In enzymology, a ceramide kinase, also abbreviated as CERK, is an enzyme that catalyzes the chemical reaction: Thus, the two substrates of this enzyme are ATP and ceramide, whereas its two products are ADP and ceramide-1-phosphate. This enzyme belongs to the family of transferases, specifically those transferring phosphorus-containing groups with an alcohol group as acceptor. The systematic name of this enzyme class is ATP:ceramide 1-phosphotransferase. This enzyme is also called acylsphingosine kinase. This enzyme participates in sphingolipid metabolism.
CERK is a 537 amino acid enzyme in humans.
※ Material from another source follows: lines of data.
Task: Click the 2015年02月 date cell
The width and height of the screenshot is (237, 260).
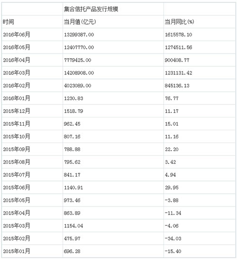Action: (x=17, y=238)
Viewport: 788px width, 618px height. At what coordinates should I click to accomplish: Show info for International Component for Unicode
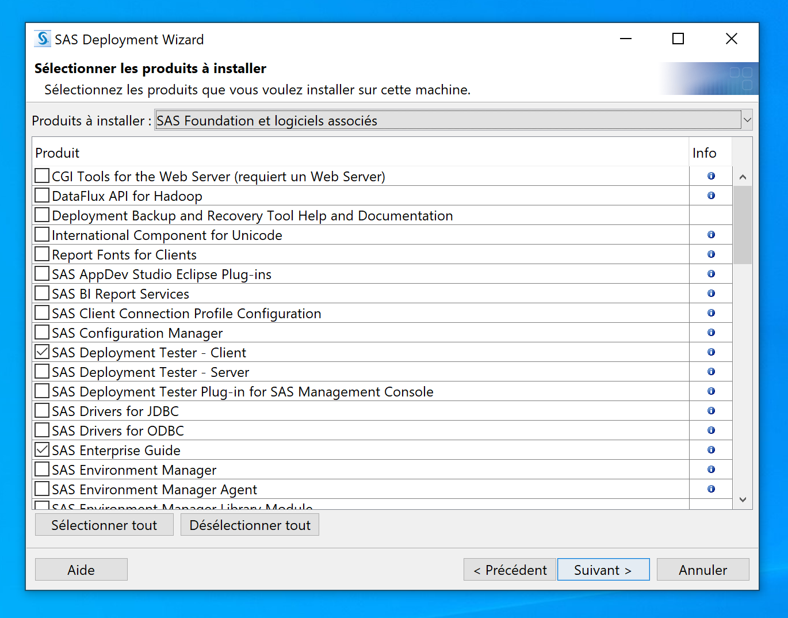711,235
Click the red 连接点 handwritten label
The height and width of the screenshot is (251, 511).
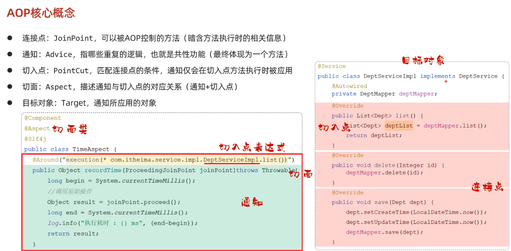pyautogui.click(x=487, y=187)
CERK was first discovered in 1989 when it was co-purified with synaptic vesicles from brain cells. Upon discovery, CERK was proposed to be a ceramide kinase that functions in the presence of μM concentration of calcium anions. Since CERK lacks a calcium binding site, the regulatory mechanism of CERK was poorly understood. CERK was later confirmed to bind calmodulin in the presence of calcium, indicating the calmodulin first binds calcium and then CERK. Once bound, CERK becomes active and is capable of phosphorylating ceramides. Binding of calmodulin occurs between amino acids 420 and 437 in CERK at a putative 1-8-14B calmodulin binding motif. The binding motif in CERK contains leu-422, phe-429, and leu-435 which respectively correspond to the 1st, 8th, and 14th hydrophobic amino acids where calmodulin binds. Mutation of Phe-429 results in weak calmodulin binding, while mutations of Phe-331 or Phe-335 entirely preclude binding. CERK activity has primarily been observed within human neutrophils, cerebrumgranule cells, and epithelium-derived lung cells. When inactive, CERK is suspended within the cytosol of the cell. When CERK is activated by interleukin-1β, it is localized to the trans-golgi, and from there, possibly delivered to the plasma membrane. Activation may also to cause CERK to localize within endosomes. CERK’s PH domain plays an integral role in this localization. Once localized, to the trans-golgi CERK activates cytosolic phospholipase A2 that has localized to the trans-golgi. Activation of cPLA2 results in hydrolysis of membrane phospholipids to produce arachidonic acid. Ceramide kinase has also been demonstrated to regulate localization and level of phosphatidylinositol 4,5-bisphosphate produced from NORPA, a phospholipase C homolog in Drosophila melanogaster. In addition to endosomal and trans-golgi localization, CERK has been found to localize to outer mitochondrial membrane at the site of COX-2 localization in A549 cells.
Ceramide-1-phosphate
As a lipid kinase CERK is responsible for the phosphorylation of ceramides. CERK is capable of phosphorylating multiple ceramide species. Though CERK will phosphorylate C2, C20, C22, and C24 ceramides, substrate specificity is quite poor. By contrast, CERK has the greatest substrate specificity for C6, C8, and C16 ceramides, indicating that the location of the sphingosine group plays a role in specificity. Dihydroceramide can also be phosphorylated by CERK, but to a lesser extent. In contrast to C6 ceramide, CERK has low specificity for C6 dihydroceramide, but retains high specificity for C8 dihydroceramide- Ceramide transport proteins transport ceramides to CERK for phosphorylation. Phosphorylation of ceramides to produce ceramide-1-phosphate is believed to facilitate the localization of cPLA2 to the trans-golgi so that CERK can activate cPLA2.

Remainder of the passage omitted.